Arcing horns form a spark gap across the insulator with a lower breakdown voltage than the air path along the insulator surface, so an overvoltage will cause the air to break down and the arc to form between the arcing horns, diverting it away from the surface of the insulator. An arc between the horns is more tolerable for the equipment, providing more time for the fault to be detected and the arc to be safely cleared by remote circuit breakers. The geometry of some designs encourages the arc to migrate away from the insulator, driven by rising currents as it heats the surrounding air. As it does so, the path length increases, cooling the arc, reducing the electric field and causing the arc to extinguish itself when it can no longer span the gap. Other designs can utilise the magnetic field produced by the high current to drive the arc away from the insulator. This type of arrangement can be known as a magnetic blowout.

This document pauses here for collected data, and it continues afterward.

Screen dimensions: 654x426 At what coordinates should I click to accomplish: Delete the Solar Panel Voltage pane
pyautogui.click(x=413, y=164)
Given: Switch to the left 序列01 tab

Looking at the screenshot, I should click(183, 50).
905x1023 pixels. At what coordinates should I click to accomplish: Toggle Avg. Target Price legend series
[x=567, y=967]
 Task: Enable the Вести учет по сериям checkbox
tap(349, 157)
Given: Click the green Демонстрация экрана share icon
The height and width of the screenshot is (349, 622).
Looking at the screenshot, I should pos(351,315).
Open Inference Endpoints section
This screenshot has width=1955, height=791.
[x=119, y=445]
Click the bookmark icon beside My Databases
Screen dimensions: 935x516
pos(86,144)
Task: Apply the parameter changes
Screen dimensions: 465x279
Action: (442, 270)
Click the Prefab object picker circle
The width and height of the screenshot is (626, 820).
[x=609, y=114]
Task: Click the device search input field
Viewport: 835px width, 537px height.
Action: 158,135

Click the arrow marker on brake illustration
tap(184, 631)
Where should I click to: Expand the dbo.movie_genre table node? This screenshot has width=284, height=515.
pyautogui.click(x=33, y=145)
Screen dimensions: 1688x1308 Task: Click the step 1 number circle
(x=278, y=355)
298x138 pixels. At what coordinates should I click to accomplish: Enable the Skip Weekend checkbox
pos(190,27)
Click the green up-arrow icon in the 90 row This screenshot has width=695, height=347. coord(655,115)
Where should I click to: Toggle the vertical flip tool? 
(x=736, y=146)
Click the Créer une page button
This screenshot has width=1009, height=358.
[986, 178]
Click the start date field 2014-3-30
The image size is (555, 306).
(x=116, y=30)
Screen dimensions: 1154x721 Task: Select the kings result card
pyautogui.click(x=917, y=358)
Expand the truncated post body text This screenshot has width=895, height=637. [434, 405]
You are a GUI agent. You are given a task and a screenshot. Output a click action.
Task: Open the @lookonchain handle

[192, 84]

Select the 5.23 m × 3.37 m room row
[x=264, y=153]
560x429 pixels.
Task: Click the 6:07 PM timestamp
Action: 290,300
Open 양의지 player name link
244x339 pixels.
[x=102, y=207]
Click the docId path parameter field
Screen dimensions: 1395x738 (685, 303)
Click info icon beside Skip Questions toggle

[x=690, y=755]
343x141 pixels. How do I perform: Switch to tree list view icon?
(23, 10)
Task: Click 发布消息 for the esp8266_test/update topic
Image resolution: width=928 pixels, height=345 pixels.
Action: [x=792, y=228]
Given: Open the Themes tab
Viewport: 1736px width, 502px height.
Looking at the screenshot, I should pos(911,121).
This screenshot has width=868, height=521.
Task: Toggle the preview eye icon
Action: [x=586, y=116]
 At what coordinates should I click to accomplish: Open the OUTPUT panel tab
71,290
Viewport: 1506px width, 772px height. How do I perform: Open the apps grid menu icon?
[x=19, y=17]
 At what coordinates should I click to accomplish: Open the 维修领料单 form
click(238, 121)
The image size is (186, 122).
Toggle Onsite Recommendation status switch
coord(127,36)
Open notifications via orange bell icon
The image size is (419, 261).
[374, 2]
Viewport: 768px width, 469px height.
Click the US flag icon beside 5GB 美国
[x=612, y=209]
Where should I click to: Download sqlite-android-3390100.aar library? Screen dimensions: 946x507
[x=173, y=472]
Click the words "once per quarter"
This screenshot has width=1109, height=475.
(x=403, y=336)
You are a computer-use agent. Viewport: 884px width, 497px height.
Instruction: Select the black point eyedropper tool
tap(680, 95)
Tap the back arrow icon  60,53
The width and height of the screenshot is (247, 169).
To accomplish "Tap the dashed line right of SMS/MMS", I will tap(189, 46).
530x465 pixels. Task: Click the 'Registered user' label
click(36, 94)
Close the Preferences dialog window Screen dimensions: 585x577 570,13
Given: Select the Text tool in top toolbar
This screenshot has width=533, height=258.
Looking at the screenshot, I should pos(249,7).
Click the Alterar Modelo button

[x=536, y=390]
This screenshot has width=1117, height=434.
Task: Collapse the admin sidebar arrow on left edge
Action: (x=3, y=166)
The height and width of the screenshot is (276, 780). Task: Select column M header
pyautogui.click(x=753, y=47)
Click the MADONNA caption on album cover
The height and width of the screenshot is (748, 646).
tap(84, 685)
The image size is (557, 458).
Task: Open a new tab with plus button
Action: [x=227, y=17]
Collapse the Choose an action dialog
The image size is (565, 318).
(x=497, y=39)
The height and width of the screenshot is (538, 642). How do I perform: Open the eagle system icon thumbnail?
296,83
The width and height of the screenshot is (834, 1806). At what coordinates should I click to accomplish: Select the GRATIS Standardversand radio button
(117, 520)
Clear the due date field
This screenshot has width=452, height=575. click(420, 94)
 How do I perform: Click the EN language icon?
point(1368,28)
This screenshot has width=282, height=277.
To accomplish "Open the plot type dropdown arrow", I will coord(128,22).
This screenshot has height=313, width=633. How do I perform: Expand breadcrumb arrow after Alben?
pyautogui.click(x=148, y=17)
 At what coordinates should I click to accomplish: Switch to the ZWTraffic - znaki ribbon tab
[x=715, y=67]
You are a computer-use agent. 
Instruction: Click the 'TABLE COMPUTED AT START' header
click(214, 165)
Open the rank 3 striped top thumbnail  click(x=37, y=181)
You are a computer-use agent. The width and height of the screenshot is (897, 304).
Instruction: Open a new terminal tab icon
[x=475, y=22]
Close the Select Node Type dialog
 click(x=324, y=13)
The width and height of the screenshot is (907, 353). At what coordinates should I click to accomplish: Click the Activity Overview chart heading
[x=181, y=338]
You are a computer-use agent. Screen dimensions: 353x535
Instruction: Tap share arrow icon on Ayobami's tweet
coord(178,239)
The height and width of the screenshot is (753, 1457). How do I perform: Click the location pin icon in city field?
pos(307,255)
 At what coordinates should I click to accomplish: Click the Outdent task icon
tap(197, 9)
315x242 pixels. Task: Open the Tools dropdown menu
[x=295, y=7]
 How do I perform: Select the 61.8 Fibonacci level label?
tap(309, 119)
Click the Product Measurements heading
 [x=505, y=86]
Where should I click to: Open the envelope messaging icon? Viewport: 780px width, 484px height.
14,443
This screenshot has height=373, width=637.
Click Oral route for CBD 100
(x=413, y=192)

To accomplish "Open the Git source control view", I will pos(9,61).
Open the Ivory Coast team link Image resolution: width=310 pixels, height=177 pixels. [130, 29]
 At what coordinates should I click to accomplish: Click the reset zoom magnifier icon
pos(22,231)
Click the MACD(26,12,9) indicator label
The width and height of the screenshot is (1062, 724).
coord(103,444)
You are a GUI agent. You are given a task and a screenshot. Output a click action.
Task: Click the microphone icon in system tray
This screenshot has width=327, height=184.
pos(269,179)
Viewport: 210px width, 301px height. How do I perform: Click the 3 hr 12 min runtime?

Design criteria and maintenance regimes may treat arcing horns as sacrificial equipment, cheaper and more easily replaced than the insulator, failure of which can result in complete destruction of the equipment it insulates. Failure of insulator strings on overhead lines could result in the parting of the line, with significant safety and cost implications.

Arcing horns thus play a role in the process of correlating system protection with protective device characteristics, known as insulation coordination. The horns should provide, amongst other characteristics, near-infinite impedance during normal operating conditions to minimise conductive current losses, low impedance during the flashover, and physical resilience to the high temperature of the arc.

As operating voltages increase, greater consideration must be given to such design principles. At medium voltages, one of the two horns may be omitted as the horn-to-horn gap can otherwise be small enough to be bridged by an alighting bird. Alternatively, duplex gaps consisting of two sections on opposite sides of the insulator can be fitted. Low voltage distribution systems, in which the risk of arcing is much lower, may not use arcing horns at all.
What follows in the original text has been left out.